PJ Harvey Lends Her Musical Talents to the Broadway Stage

The current production of 'Hedda Gabler,' at Manhattan's American Airlines Theatre through the end of this month, marks the first time PJ Harvey has scored an entire work for the stage or screen. She told Spinner that only one thing has prevented her from taking on a project like this in her two-decade music career: No one ever asked.

"All my musical life I've wanted to write music for theater or film," she says. "And I'd never been asked, ever. I'd written the odd song for a film, but I always wanted to get stuck into writing the whole soundtrack."

As a fan of 'Hedda Gabler' playwright Henrik Ibsen, she was drawn to writing music for this Broadway adaption, which stars Tony- and Emmy-winning actress Mary-Louise Parker. Harvey notes she had mixed feelings about director Ian Rickson's previous work, but she was happy with the end result. "I'd seen some of the director's other work, some of which I liked and some of which I didn't," she says. "So that was a bit of a gamble -- but enough to think, 'Great! Somebody's asked me to do the whole music score.'"

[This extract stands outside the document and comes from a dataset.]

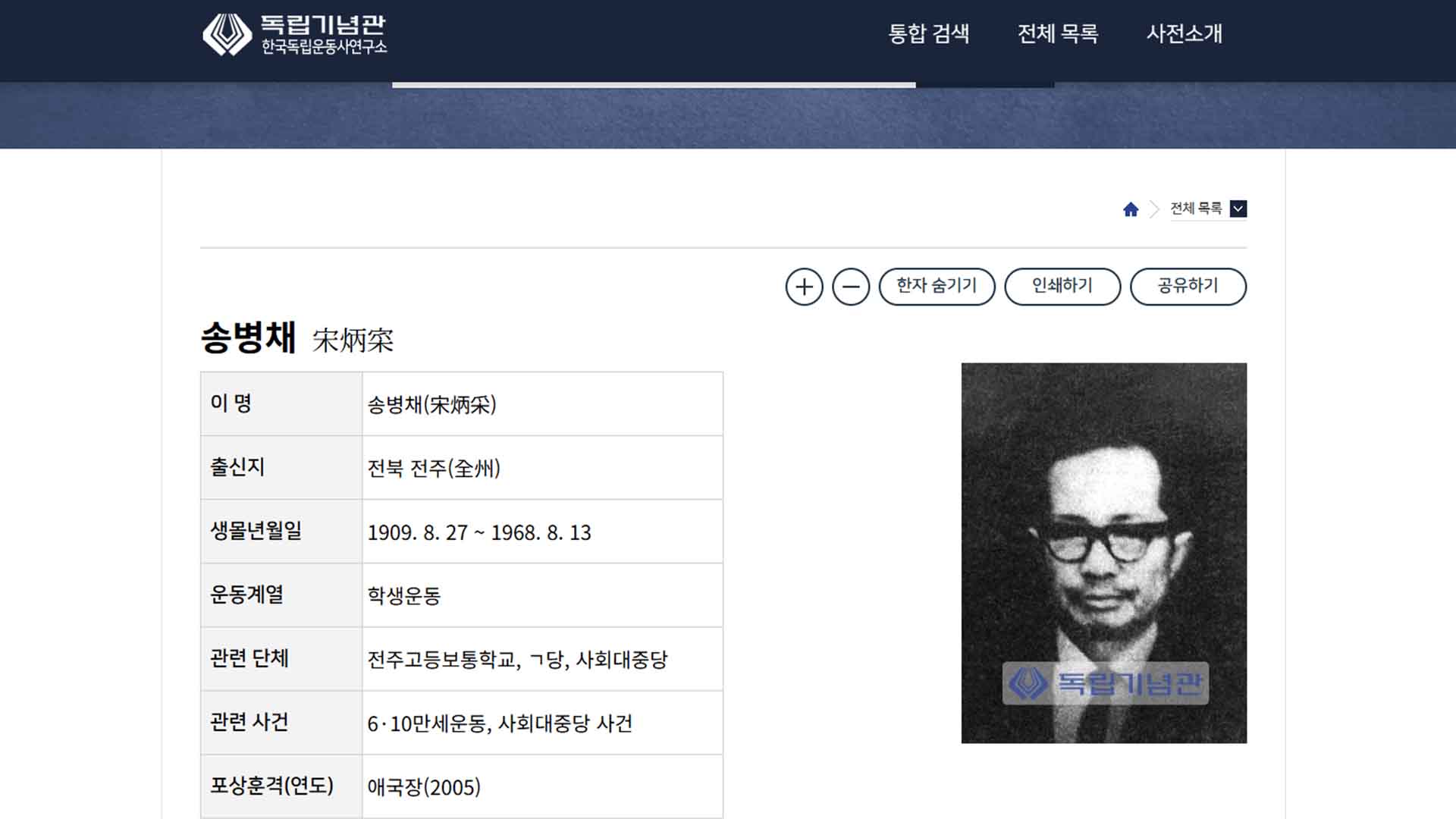Click the home icon in the breadcrumb

pos(1132,209)
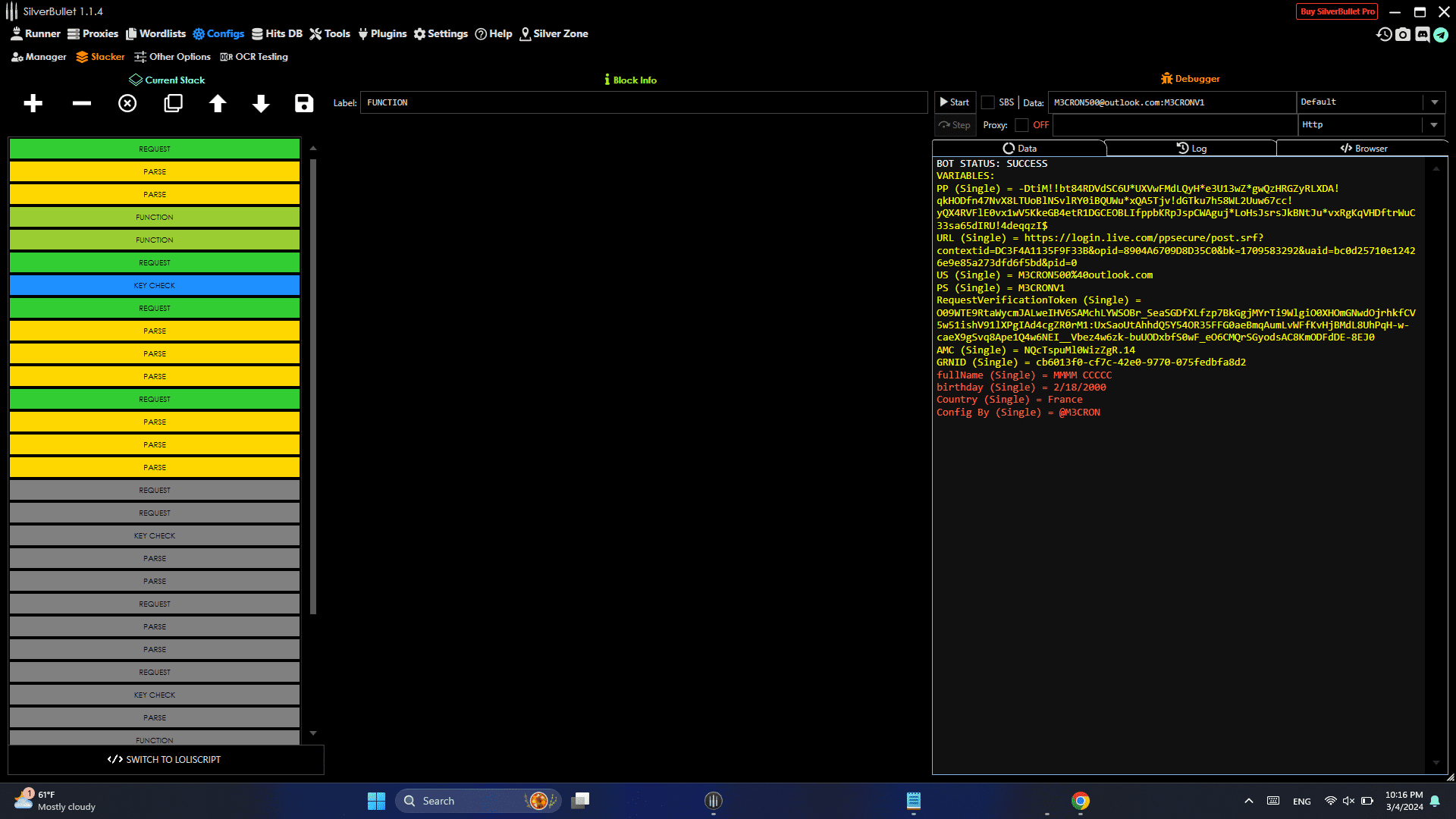1456x819 pixels.
Task: Open the Discord icon at top right
Action: point(1423,35)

Writing for the Broadway stage was a different experience for Harvey, who is used to composing for herself or with collaborator John Parish. (She will release her second collaboration with Parish, 'A Woman a Man Walked By,' on March 31 and will appear with him on 'The Tonight Show' on March 24.) "I'm responding to the director's requirements," she says. "You have to see the rewrite of the script, the adaptation, and then you have to talk a lot with the director about what he wants... In some ways, you're just a vehicle for making the director's vision materialize and become sound."